Tightest Average True Range in NASDAQ 100 history
Yesterday we pointed out that the 3-day range in the Nasdaq 100 was currently the smallest in the index’s history. Today we look at another measure of volatility that is yielding the same conclusion. Average True Range (ATR) measures the distance between today’s high to low and yesterday’s close to today’s high and to today’s low. The ATR takes the largest of those 3 measurements and averages that number over whatever time period the user selects. The standard default is 21 days so that is what we are using here…no data-mining. We like to divide the ATR by the closing price (%ATR) in order to normalize the series so that we can make comparisons with historical periods when prices were higher or lower. Based on such comparisons, we are witnessing the lowest %ATR in Nasdaq 100 history.
The current %ATR on the Nasdaq 100 is 0.79%. To clarify, that means that for the past 21 days, the Average True Range has averaged less than 0.8%. For reference, before 2013, there had only been 9 %ATR readings in NDX history under 1%, the lowest of which was 0.95%. Each of those readings occurred between 2010 and 2012. In case you’re not impressed yet, consider this:
The Nasdaq 100 once went over 4.5 years – from February 1999 to November 2003 – without a SINGLE DAY’s %ATR below 0.8%!

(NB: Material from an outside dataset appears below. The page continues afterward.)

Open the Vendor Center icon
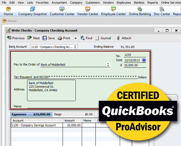 pyautogui.click(x=88, y=9)
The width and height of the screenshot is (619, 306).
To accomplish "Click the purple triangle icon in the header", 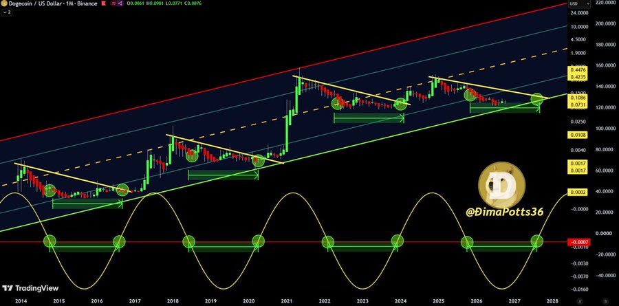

So what is the significance of such lack of volatility? It is said that periods of extreme low volatility beget periods of high volatility. Well, of course, at some point volatility will pick up. Unfortunately, the platitude doesn’t tell us when volatility will pick up and that is the million dollar question for traders. Historically, when volatility reaches an identified “extreme” low, one can begin to look for a volatility rise. A look at history can help to identify such extremes. However, as we noted in our post yesterday on the tight 3-day range, the “extreme” parameters change based on the trading environment.
From 1990 to 2004, for example, 21-day %ATR dropped below 1.2% on only 2 occasions. In January 1994, it led to a 6-month decline, albeit a shallow one. A reading in March 1995 preceded a substantial rally.
From 2005 through 2012, like we observed with the tight 2-day and 3-day NDX ranges, readings close to 1% were actually very good predictors of impending intermediate-term market tops or stagnation. Drops in %ATR below 1.06% (as indicated by the dots on the chart), preceded NDX tops in July and November 2005, mid-2007, April 2010, early 2011 and March and September of 2012. The NDX was able to continue higher temporarily following the 2007 and 2011 readings before experiencing serious corrections. Here are the results following %ATR readings below 1.06% from 1990 to 2012.
The current post-2012 environment, as we’ve discussed, is a whole other story. Low %ATR readings not led to any weakness whatsoever. Furthermore, almost the entire period since the beginning of 2013 has been characterized by low %ATR readings. We purposely enlarged the dots on the chart so that nearly the entire NDX price line since 2012 is covered.
So what do we do with this information considering the unprecedented nature of this environment? Your guess is as good as ours. We don’t believe that perpetual low volatility is possible – as much as the Fed would like to see that. Eventually, a volatility explosion is likely. When that will be, we don’t know. Sometimes, however, a simple recognition of the change in environment – and, thus, what isn’t working – is the most valuable information.